Votre consigne | Recopiez s'il vous plaît, dans l'article sur les éleveurs de singes, tout le passage qui va de « POLÉMIQUE : Les éleveurs de » jusqu'à « dit Nada Padayatchy. ».

====== Texte du document ======

POLÉMIQUE : Les éleveurs de singes se défendent

L’utilisation des animaux dans la recherche biomédicale est certainement utile, importante et pertinente. C’est ce que pense Nada Padayatchy, Development Liaison Manager de Bioculture Bioculture (Mauritius) Ltd et aussi président de la Cyno Breeders Association, en réponse aux nombreuses dénonciations du fait que les singes utilisés à ces fins sont maltraités. La dernière en date concernait le transport par avion de ces animaux.  Selon lui, plusieurs espèces d’animaux sont utilisées quotidiennement, plus principalement des rongeurs tels que les souris et les rats, des poissons, d’oiseaux et surtout les singes. Toutefois, les singes ne comptent qu’une infime partie des animaux utilisés, soit entre 0.05%-0.1%, et leur utilisation ont démontré de bons résultats, dit Nada Padayatchy.
Pratiquant l’élevage des singes depuis 1985, Nada Padayatchy explique que l’utilisation des singes dans la recherche est effectuée uniquement dans des cas où seulement cette espèce permet d’avoir des résultats les plus probants qui peuvent être transposés chez l’homme : « Il faut aussi dire que le singe étant l’espèce animale qui se rapproche le plus de l’homme génétiquement et aussi physiologiquement permet bien souvent d’avoir des résultats plus concluants pour la  recherche. »
Selon lui, le secteur de la recherche est un secteur extrêmement régulé et tous les projets de recherche doivent passer d’abord par un comité d’éthique pour justifier l’utilisation sur l’espèce et le nombre des animaux. « Il est légalement interdit d’utiliser une espèce de singe si on peut utiliser des méthodes alternatives ou si on peut utiliser une autre espèce d’animal », dit-il. La recherche s’effectue dans des universités ou des centres de recherches des Etats, mais aussi dans le privé à travers par des entreprises pharmaceutiques. Nada Padayatchy affirme que de nombreux kits de diagnostiques, de même que des appareils, tel le MRI, ont été développés grâce aux singes. « Il y a plusieurs espèces de singes utilisées dans la recherche, dont le macaque a longue queue est le plus commun », mentionne-t-il.

====== Données à examiner ======

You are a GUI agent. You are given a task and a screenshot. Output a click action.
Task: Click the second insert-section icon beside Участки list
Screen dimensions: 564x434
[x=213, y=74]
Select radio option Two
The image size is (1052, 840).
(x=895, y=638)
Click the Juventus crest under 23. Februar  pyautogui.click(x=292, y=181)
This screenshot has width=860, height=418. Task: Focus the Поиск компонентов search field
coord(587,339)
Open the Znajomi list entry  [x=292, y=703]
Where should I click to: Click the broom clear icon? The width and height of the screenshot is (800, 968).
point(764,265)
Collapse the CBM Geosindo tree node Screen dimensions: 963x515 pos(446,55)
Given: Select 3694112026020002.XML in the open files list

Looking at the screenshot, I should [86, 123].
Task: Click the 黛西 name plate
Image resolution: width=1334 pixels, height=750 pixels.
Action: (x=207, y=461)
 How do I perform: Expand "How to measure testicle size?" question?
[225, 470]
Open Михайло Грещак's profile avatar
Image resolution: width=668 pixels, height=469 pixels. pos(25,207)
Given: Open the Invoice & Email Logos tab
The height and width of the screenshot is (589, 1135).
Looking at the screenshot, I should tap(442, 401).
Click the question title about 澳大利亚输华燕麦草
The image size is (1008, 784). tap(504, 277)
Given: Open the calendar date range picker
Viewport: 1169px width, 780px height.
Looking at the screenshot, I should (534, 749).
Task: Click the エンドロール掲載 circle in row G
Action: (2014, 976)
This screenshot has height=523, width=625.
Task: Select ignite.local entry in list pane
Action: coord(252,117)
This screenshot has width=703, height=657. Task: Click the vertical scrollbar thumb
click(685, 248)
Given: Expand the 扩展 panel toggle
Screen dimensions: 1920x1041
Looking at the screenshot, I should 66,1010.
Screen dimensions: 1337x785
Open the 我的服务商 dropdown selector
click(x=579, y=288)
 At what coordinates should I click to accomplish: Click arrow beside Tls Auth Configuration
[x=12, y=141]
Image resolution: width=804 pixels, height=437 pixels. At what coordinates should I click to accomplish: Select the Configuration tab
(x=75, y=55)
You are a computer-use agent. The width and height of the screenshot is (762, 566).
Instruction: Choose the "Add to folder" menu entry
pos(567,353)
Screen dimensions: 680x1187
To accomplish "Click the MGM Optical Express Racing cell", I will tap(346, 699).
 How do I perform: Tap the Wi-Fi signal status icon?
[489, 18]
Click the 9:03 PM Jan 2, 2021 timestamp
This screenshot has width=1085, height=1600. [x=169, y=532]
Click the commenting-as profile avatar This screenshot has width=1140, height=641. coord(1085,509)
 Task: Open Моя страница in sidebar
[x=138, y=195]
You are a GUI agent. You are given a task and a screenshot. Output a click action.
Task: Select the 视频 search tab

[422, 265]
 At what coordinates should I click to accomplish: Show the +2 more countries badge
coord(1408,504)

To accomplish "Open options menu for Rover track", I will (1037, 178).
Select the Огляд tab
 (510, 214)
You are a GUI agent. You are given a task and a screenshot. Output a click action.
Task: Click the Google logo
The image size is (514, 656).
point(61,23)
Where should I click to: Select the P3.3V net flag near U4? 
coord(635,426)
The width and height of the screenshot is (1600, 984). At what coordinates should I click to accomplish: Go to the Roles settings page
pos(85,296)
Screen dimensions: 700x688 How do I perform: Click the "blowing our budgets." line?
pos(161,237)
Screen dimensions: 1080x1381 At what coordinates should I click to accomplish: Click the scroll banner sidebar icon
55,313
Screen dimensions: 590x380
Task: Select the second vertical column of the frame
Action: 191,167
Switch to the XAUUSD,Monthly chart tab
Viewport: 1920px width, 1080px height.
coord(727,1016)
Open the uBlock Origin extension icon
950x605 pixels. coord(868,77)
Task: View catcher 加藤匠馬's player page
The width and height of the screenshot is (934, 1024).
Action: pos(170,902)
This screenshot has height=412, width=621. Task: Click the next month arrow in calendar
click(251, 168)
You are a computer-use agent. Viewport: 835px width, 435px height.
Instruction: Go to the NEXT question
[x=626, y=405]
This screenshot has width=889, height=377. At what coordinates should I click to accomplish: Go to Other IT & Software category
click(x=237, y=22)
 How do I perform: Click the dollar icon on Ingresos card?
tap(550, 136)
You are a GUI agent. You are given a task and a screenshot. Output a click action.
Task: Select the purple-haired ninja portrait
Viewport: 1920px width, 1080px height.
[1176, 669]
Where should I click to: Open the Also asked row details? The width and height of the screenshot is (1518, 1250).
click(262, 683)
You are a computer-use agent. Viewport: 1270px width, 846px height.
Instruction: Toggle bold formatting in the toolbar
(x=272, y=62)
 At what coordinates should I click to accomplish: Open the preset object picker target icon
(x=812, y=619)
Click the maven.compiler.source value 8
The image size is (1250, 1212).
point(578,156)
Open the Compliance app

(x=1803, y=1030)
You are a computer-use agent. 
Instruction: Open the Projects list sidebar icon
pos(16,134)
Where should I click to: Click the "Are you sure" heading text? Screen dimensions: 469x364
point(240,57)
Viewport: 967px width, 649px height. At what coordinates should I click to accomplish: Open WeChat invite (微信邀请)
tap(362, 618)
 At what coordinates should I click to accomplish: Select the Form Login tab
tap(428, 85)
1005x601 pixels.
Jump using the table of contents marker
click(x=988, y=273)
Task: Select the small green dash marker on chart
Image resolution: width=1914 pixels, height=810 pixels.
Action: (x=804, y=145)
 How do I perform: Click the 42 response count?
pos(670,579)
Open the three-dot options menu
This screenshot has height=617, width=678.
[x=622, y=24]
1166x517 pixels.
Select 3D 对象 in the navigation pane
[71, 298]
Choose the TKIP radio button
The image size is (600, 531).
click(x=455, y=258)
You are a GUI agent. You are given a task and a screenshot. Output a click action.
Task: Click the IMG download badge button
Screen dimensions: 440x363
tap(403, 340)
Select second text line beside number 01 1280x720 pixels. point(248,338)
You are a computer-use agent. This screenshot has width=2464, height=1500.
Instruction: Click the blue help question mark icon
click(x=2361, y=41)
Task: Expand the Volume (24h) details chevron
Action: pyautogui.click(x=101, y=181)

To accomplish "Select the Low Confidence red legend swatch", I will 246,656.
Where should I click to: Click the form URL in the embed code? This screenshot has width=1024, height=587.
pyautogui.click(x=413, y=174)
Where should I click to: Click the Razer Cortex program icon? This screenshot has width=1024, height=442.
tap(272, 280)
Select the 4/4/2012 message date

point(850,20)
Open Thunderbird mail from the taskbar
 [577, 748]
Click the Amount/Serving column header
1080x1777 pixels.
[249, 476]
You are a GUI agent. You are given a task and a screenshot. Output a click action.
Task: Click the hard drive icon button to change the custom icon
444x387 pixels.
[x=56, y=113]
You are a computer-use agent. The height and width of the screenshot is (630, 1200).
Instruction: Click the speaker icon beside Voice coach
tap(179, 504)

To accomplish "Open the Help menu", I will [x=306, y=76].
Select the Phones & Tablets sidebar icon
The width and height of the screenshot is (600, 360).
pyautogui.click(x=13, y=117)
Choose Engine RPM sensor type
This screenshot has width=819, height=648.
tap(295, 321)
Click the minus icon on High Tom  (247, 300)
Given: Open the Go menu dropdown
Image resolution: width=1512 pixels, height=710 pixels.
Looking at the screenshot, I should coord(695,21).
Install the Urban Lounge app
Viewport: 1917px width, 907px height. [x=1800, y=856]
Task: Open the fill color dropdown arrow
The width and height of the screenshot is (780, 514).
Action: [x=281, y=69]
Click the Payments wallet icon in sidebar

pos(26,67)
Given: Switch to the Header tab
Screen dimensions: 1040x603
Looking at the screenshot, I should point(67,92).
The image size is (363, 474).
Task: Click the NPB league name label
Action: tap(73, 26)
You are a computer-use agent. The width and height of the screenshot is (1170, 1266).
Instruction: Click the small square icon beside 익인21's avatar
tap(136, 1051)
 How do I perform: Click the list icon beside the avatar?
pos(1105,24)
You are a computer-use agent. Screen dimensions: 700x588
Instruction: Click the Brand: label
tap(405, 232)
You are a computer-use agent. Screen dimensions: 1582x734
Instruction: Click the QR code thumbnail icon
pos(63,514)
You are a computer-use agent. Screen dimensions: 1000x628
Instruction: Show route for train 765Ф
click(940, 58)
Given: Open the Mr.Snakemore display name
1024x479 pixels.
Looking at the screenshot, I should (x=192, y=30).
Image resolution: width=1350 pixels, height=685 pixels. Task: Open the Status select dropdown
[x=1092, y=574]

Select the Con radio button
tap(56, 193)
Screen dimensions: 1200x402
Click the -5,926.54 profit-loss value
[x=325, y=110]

======

Réponse attendue |
POLÉMIQUE : Les éleveurs de singes se défendent

L’utilisation des animaux dans la recherche biomédicale est certainement utile, importante et pertinente. C’est ce que pense Nada Padayatchy, Development Liaison Manager de Bioculture Bioculture (Mauritius) Ltd et aussi président de la Cyno Breeders Association, en réponse aux nombreuses dénonciations du fait que les singes utilisés à ces fins sont maltraités. La dernière en date concernait le transport par avion de ces animaux.  Selon lui, plusieurs espèces d’animaux sont utilisées quotidiennement, plus principalement des rongeurs tels que les souris et les rats, des poissons, d’oiseaux et surtout les singes. Toutefois, les singes ne comptent qu’une infime partie des animaux utilisés, soit entre 0.05%-0.1%, et leur utilisation ont démontré de bons résultats, dit Nada Padayatchy.